**Document passage**
# ac12v 500mA or 3000mA?



## hi hi (May 21, 2008)

hi,
im trying to buy an adapter for my device which reads it needs a AC in 12v - 500mA. the adapter I have is the same except it has 3000mA. does more mA equal more stability? or will it fry my device? i don't think so because its the voltage that would do this right? any knowledge of this kind of thing would be very grateful.
thank you.


----------



## octaneman (May 13, 2009)

Hi hihi 

Milliamperes on batteries or chargers means that a battery or charger will supply 500mA for 1 hour, it doesn't mean stability, as for voltage think of it as water pressure inside a pipe. If the pressure (voltage) is lower in the adapter, then it will cause the device to drain it faster because there is not enough charge to sustain it. If the amperage rating were higher, then it would cause the device to burn. The basic rule to apply here is Ohms Law where E= I R. For example: Suppose you have a battery that needs charging. A charge is built up in a battery if the current is pumped into it slowly, if it is done too quickly, the battery heats up fast and it burns out.

**Entries**
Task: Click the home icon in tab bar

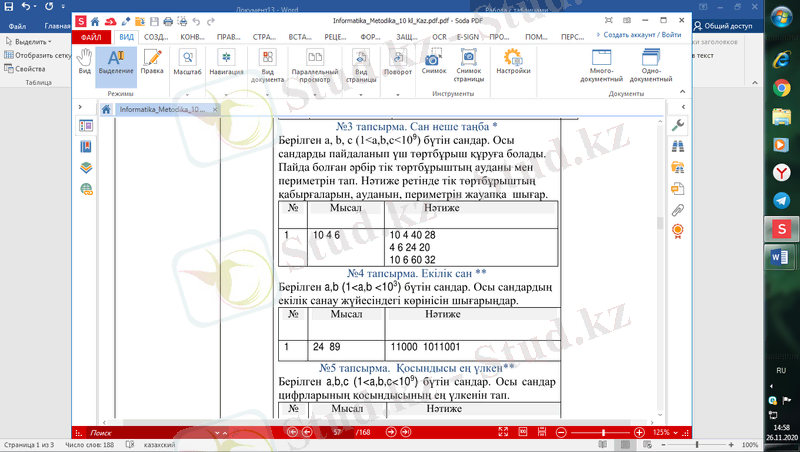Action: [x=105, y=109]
---
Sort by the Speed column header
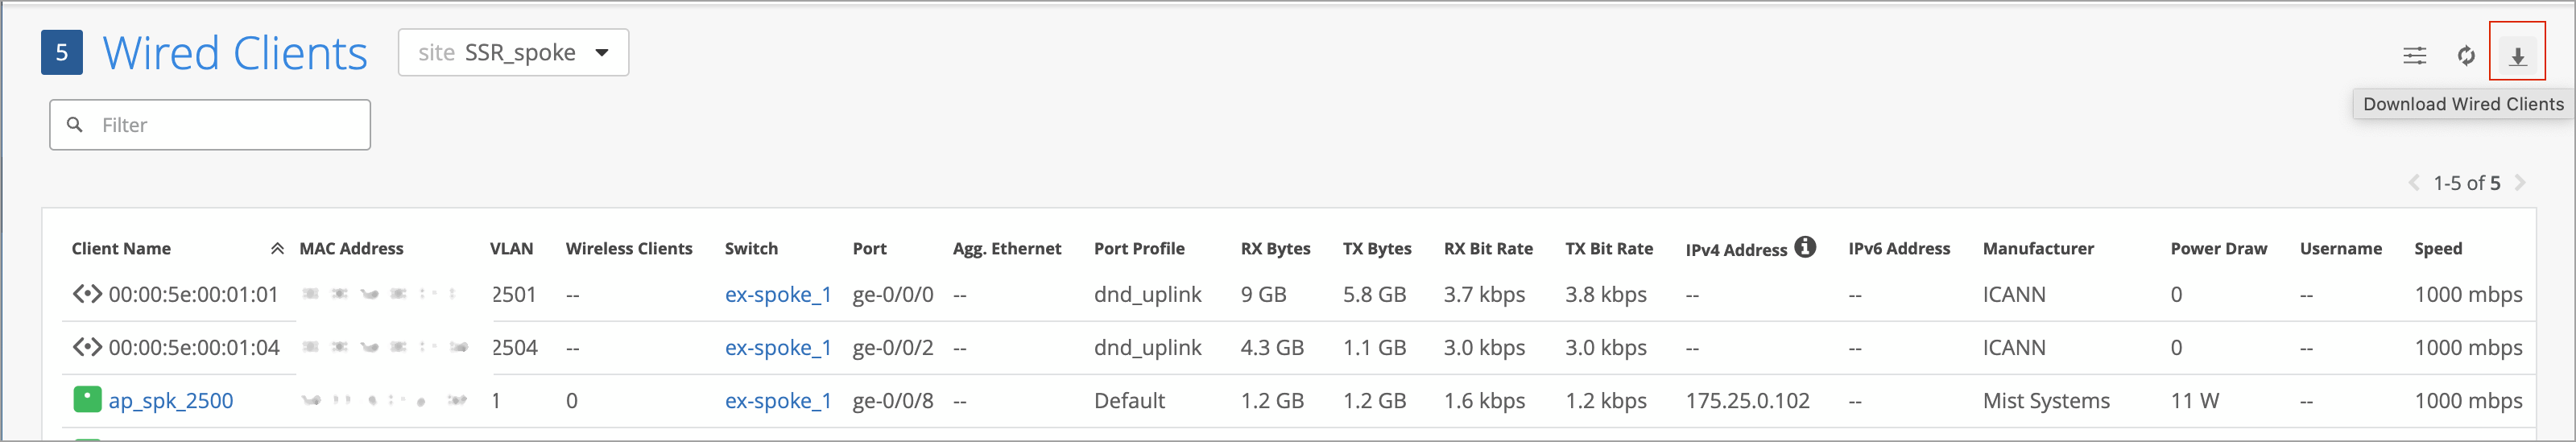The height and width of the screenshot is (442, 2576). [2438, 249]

**The request**
Please extend the forum thread above about the 12-volt adapter rated 500mA versus 3000mA, picking up right after its last sentence.

**Response to this task**
----------



## DonaldG (Aug 23, 2007)

Put simply, the 3000ma device will be fine. Go ahead and use it.

It will supply UP TO 3000ma. Your device will take only what it needs. IE: less than 500mA and that is all the device will take from the power supply.


----------



## Done_Fishin (Oct 10, 2006)

I agree with Don .. the device will only ask for what it needs and the supply will also stay cooler since it doesn't need to go to limits!!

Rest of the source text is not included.